The findings also bring into question whether the information gathered from the structured questionnaires generates enough useful information to warrant the time taken for individuals to complete the measures pre-assessment. Service users have commented that they are overwhelming and time consuming to complete. Clinicians working in the service mentioned that answers to specific questions sometimes lead them to probe further during assessment, and that individuals sometimes add written responses that provides useful information. However, the findings in this study raise doubt as to how the questions are interpreted by the person completing the questionnaire, hence the ‘construct validity’ of the answers, and therefore how useful the structured questionnaires can really be as part of an assessment battery. It might be that an alternative ASD trait questionnaire might prove to have better quality information and hence diagnostic validity. Potentially, a novel scale could be developed through exploring how clinicians discriminate ASD from ‘ASD-like’ characteristics so as to develop a pre-assessment measure with better diagnostic utility (Ashwood et al., 2016).
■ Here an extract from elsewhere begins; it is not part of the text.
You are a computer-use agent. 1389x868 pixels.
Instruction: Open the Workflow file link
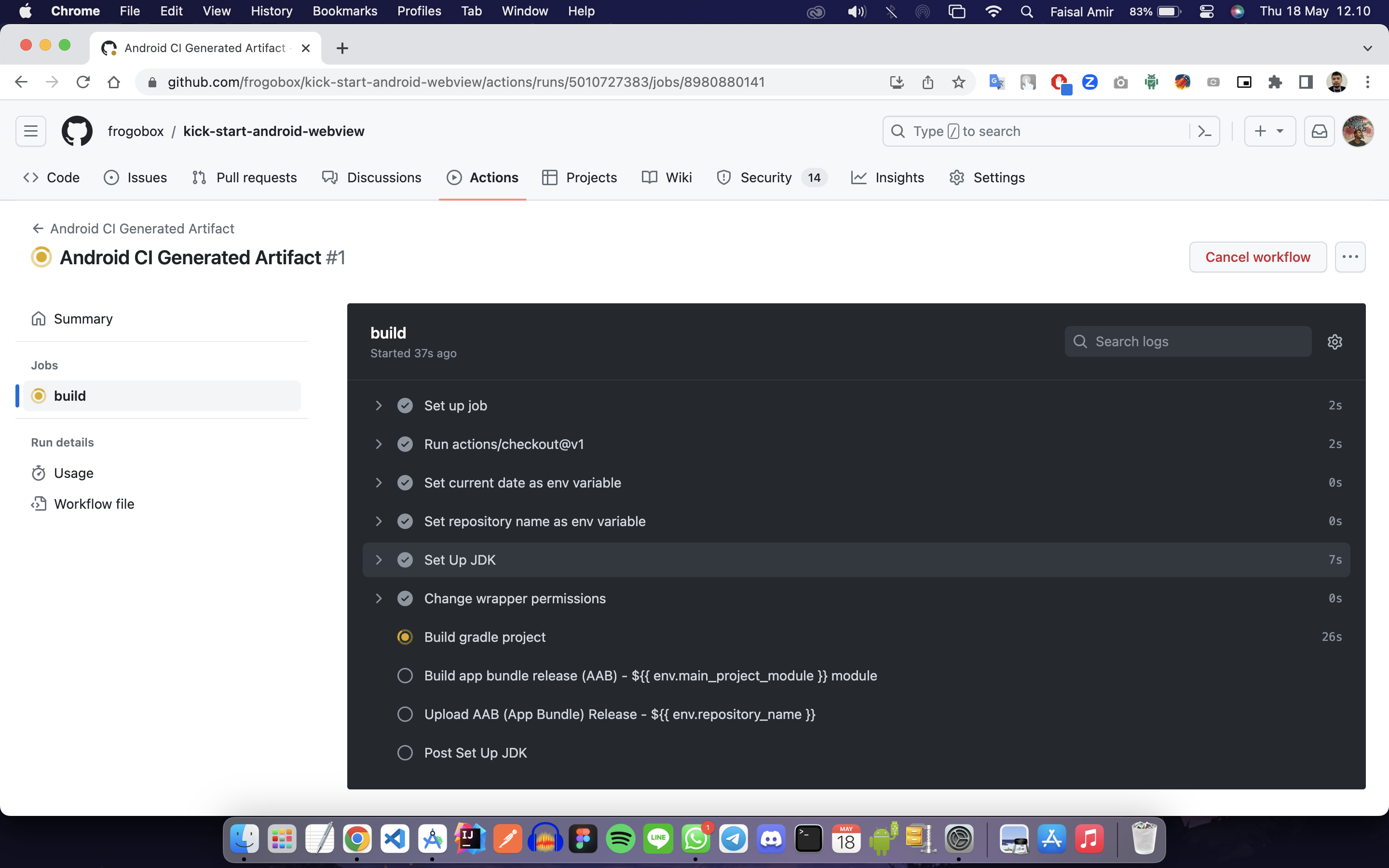[x=94, y=503]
As aforementioned, the questionnaires were not originally designed to fully capture ASD (e.g., the EQ measures empathy). However, a combination of all three questionnaires did not improve the ability to discriminate between those with and without a diagnosis. The NICE guidelines (2012) propose that a combination of structured questionnaires and diagnostic tools should be used to aid diagnosis of ASD, but these findings raise potential limitations in the use of the AAA’s structured questionnaires as part of a diagnostic battery in clinical practice and research. Further research is warranted to determine the most effective, efficient and acceptable combinations of questionnaires and diagnostic methods.

Conclusions

In conclusion, the present study found that the AQ50, EQ and RQ questionnaires, both on their own and in combination, were limited in their ability to discriminate between those with and without a diagnosis in an ASD diagnostic service assessing adults without a learning disability. The structured questionnaires showed good levels of sensitivity in picking up those with ASD, but poor levels of specificity at excluding those without ASD. Therefore, the question of whether they are limited in their use as part of the diagnostic assessment process is raised. However, these findings should be interpreted with caution in light of the small sample size of the non-ASD group. These findings have implications for the service in reviewing the efficiency of the assessment process.